(Recorded data)
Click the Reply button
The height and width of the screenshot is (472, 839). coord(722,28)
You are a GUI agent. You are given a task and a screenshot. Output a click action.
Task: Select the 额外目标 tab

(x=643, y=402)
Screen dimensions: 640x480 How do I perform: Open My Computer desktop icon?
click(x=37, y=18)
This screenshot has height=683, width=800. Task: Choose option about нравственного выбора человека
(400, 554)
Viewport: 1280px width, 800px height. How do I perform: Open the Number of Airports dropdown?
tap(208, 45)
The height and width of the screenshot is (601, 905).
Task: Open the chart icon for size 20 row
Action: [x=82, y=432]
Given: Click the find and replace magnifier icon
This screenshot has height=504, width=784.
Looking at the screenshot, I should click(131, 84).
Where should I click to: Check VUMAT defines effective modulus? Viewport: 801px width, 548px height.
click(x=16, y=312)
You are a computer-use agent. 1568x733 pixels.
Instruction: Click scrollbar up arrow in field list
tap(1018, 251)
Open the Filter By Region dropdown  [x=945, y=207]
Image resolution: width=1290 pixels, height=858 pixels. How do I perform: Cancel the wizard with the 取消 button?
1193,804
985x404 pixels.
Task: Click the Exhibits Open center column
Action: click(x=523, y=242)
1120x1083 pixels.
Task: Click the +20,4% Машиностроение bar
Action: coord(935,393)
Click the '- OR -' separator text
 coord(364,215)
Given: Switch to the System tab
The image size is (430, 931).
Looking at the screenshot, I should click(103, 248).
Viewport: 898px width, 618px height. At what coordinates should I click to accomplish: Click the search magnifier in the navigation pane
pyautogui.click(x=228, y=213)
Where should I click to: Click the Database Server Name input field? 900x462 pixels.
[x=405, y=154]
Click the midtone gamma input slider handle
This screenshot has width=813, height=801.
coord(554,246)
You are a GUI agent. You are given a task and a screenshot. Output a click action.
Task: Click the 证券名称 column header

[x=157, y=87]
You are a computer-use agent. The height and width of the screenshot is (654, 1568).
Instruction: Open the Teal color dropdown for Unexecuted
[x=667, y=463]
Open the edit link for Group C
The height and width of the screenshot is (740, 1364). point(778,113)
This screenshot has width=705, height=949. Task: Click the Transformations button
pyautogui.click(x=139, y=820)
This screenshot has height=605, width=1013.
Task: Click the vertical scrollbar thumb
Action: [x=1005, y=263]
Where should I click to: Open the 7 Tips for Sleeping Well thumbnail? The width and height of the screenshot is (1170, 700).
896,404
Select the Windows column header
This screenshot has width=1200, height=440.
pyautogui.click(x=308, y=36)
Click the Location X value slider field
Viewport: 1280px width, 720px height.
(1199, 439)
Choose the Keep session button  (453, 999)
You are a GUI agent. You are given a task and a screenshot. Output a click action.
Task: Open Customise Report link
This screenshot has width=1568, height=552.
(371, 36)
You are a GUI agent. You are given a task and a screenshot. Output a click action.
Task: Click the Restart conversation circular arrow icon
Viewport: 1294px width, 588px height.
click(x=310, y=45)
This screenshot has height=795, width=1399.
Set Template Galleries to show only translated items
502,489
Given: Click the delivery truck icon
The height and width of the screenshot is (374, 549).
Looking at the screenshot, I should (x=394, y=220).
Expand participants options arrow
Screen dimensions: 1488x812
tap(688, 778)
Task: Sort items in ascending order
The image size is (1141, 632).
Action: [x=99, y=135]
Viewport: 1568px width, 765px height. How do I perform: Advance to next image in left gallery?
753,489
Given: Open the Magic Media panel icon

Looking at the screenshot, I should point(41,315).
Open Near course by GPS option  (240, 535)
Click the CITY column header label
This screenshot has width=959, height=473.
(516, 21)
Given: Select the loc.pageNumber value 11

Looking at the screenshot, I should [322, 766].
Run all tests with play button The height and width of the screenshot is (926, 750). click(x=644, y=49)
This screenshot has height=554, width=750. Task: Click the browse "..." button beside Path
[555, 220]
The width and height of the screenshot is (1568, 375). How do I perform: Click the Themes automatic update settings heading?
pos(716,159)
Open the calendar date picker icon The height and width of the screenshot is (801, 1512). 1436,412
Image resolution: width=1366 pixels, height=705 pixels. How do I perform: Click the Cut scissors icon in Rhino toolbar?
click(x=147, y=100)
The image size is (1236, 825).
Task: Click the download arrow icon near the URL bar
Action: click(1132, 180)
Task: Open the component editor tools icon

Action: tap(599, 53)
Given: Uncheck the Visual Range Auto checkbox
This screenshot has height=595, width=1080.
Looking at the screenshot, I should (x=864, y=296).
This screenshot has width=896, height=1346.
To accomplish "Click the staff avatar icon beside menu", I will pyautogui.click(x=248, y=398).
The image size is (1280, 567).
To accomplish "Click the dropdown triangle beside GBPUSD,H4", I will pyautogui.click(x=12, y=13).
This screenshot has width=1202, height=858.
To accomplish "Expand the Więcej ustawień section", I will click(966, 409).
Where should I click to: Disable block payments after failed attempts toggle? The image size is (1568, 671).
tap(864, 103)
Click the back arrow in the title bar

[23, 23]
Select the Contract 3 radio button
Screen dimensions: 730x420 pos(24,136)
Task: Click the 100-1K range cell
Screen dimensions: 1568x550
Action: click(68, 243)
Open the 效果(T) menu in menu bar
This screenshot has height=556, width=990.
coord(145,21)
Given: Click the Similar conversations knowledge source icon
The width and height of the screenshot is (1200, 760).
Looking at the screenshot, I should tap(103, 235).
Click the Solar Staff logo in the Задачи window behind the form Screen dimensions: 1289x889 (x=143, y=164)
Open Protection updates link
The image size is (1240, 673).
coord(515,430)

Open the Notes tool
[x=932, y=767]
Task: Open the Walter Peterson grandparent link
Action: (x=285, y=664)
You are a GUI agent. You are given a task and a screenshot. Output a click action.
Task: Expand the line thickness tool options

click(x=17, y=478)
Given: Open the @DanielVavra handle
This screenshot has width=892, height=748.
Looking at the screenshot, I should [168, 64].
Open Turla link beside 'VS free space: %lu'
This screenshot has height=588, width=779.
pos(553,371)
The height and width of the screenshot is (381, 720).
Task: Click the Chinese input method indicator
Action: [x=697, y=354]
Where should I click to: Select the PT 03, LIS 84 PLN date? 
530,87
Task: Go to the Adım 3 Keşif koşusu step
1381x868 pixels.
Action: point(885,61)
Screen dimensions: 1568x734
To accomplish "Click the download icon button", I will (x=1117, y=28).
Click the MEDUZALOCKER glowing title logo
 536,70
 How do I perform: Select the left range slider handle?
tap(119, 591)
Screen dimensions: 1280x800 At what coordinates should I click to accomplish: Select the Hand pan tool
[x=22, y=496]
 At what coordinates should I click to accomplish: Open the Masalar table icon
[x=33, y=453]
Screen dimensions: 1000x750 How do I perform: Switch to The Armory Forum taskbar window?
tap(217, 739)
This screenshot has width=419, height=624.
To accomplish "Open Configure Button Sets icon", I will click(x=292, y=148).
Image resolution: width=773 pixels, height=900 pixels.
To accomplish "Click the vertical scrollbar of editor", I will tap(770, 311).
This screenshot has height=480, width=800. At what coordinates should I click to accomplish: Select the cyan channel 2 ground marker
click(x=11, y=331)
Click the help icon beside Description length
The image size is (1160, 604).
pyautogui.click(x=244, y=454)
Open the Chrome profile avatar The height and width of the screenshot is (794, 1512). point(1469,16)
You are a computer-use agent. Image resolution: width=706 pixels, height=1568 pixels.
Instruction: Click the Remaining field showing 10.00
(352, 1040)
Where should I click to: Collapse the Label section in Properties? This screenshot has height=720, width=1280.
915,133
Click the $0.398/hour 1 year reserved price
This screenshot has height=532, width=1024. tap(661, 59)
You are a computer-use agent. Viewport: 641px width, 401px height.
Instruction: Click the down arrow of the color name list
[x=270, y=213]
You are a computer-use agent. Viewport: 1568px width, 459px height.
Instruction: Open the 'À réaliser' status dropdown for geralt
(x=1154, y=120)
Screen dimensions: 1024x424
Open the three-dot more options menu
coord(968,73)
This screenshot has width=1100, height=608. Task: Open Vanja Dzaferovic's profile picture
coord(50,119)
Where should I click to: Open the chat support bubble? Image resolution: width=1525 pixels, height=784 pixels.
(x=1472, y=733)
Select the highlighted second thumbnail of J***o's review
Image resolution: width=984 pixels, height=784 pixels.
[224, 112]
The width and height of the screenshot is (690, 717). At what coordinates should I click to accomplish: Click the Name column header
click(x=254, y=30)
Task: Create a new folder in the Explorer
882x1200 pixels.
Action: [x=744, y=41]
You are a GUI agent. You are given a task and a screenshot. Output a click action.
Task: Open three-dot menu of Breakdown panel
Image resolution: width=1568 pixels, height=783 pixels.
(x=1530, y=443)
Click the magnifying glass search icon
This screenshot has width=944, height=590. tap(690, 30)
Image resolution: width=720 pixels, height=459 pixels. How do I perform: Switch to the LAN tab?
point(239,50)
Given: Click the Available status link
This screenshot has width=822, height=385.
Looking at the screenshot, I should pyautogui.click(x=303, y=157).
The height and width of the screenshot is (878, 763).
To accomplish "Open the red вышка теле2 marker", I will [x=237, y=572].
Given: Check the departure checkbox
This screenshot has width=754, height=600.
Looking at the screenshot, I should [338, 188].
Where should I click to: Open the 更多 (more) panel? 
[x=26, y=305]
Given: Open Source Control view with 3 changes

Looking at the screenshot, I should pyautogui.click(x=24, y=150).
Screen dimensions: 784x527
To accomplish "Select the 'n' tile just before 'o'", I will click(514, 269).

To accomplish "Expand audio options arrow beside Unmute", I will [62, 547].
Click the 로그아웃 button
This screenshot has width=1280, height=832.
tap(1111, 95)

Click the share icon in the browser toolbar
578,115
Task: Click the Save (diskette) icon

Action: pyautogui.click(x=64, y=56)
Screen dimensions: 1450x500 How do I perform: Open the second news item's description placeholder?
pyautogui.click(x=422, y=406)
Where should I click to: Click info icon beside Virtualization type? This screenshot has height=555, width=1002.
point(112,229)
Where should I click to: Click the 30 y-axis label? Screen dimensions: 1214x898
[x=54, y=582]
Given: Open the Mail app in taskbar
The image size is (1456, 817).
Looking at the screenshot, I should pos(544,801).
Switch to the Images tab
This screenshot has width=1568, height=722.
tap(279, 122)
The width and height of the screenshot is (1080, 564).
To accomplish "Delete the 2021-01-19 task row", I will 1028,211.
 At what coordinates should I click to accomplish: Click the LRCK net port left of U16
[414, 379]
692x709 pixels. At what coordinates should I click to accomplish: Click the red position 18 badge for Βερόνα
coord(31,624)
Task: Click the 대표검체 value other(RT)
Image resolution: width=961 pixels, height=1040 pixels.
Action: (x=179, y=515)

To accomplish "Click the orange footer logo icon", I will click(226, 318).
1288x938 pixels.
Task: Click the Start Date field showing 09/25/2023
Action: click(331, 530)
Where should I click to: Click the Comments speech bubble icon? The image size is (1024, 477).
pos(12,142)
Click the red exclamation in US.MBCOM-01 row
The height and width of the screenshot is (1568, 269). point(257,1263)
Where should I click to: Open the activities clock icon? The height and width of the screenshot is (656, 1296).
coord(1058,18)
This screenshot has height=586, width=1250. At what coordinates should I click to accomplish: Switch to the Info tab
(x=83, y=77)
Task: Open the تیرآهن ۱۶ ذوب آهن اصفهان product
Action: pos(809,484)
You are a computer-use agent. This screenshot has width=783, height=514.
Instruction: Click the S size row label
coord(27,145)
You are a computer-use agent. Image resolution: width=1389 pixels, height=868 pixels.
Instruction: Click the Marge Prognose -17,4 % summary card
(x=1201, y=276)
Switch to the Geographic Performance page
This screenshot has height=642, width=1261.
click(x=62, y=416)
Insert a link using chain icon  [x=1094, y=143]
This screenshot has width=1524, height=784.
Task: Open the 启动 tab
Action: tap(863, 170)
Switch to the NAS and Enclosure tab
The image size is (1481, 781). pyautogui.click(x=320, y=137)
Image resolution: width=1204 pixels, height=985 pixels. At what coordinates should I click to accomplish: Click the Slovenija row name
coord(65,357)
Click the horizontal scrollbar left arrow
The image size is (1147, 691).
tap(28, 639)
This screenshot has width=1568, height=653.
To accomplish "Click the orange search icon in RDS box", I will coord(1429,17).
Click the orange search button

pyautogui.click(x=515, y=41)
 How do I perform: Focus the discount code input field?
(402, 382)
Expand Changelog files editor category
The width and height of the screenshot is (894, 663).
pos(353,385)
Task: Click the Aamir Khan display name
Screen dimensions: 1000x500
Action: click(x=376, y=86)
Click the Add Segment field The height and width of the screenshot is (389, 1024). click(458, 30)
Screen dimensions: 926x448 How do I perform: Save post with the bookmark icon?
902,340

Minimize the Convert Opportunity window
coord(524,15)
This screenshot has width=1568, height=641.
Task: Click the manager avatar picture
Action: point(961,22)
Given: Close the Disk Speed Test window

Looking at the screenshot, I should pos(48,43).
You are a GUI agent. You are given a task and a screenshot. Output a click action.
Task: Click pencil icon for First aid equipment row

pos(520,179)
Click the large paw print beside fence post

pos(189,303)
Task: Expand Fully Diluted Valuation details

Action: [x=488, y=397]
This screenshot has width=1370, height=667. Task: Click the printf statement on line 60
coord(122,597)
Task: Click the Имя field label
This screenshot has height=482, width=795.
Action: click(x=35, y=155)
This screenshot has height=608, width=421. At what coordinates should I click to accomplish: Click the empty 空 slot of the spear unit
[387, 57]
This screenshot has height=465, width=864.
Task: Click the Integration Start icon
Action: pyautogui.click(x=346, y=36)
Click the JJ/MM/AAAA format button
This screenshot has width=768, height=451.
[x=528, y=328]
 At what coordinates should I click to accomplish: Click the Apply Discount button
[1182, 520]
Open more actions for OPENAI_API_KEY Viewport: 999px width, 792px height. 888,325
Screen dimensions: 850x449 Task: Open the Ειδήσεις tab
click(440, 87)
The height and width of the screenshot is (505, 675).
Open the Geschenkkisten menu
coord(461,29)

### WHAT THE EXERCISE ASKS
Working through the entries line by line, count those containing "checkbox" and report only the number.

### COMPLETED TASK
2